- Interactive map of Khoja Ilgor Mosque
- Location: Fergana Region, Uzbekistan
- Nearest city: Fergana

History
- Built: 1905
- Built for: Mosque

= Khoja Ilgor Mosque =

Mosque in Rishtan, Uzbekistan

The Khoja Ilgor Mosque (Xoʻja Ilgʻor masjidi) is an architectural monument located in Rishtan (Fergana Region, Uzbekistan). It was built in 1905 and is constructed in the Islamic architectural style. The Hodja Ilgor Mosque is a typical example of the Fergana multi-column, frontally opened cultic building. It is currently a functioning mosque.
Presently, it is included in the list of Uzbekistan's nationally significant cultural heritage sites.

==History==
The Hodja Ilgor Mosque was built in 1905 in Rishtan.

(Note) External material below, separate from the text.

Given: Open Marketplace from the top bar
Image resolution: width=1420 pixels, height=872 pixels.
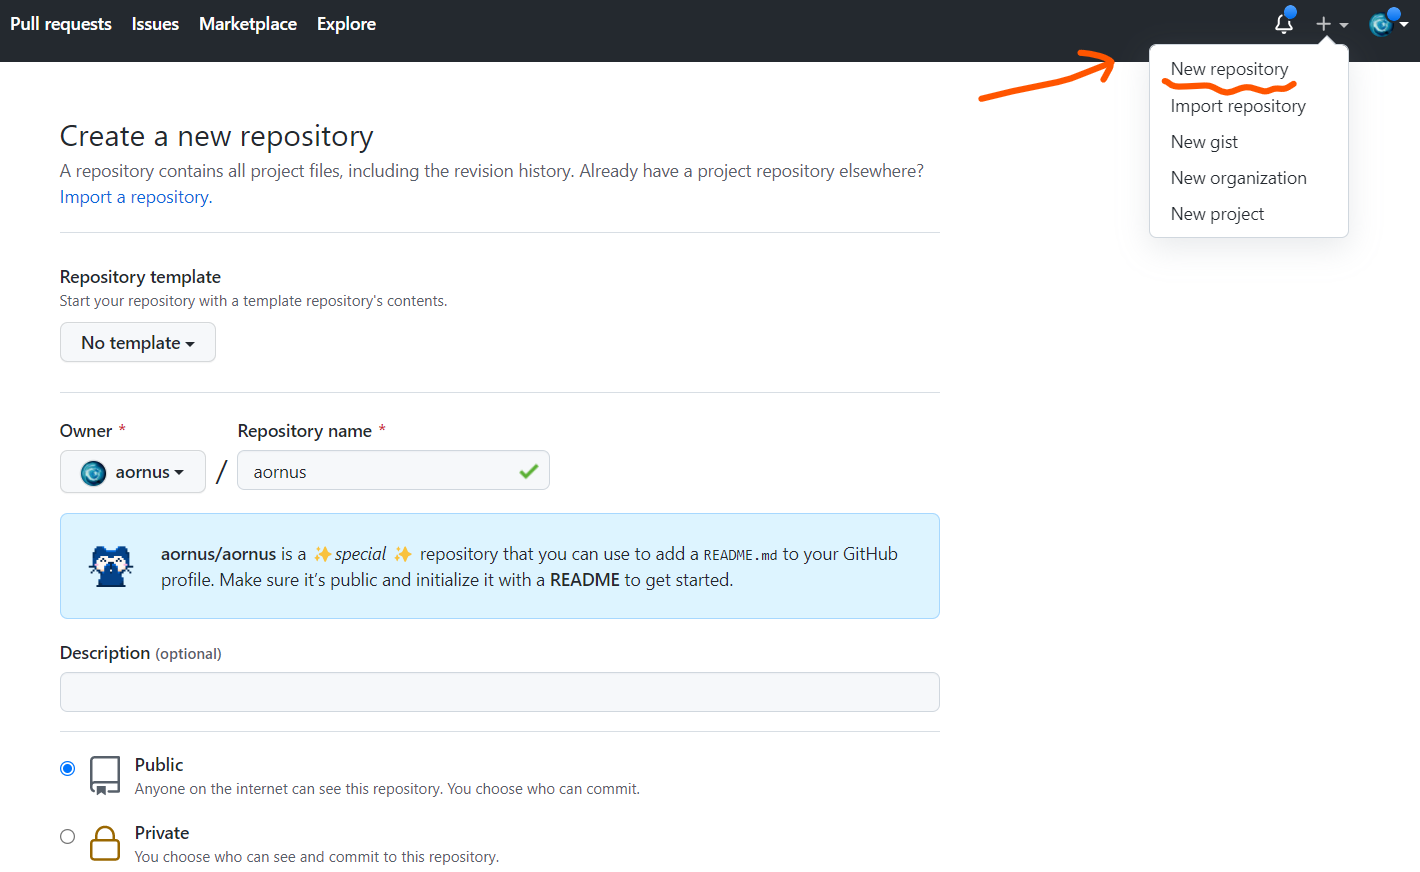Looking at the screenshot, I should pos(248,24).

The main construction work was carried out by father and son, the craftsmen Eshonkhon and Noribai, commissioned by Shokir Mingbashi. The mosque has a rectangular shape (40x13 meters), and the winter three-column hall is surrounded by a three-sided iwan. The cornice line has a three-step shape, rising towards the central axis where the mihrabs are located. The mihrabs, in the form of lancet niches, are made in the western wall of the hall under the canopy. The faceted column bases are highlighted with geometric shapes, and elements are intricately processed. The harmony and variety of colors and patterns attract attention. Mature trees shade the adjacent area and create a picturesque landscape in which the mosque harmoniously fits. East of the mosque, an artificial reservoir (howz) has been created in the park. The craftsmen paid great attention to the ceiling decoration. The ceiling paintings feature a clear, graphic, well-proportioned design and a rich color palette. The drawing almost completely fills the contours of the architectural element. The ceiling decor employs an extensive range of colors in painting lush vegetative patterns. However, the ceiling paintings primarily use blue, green, and red colors.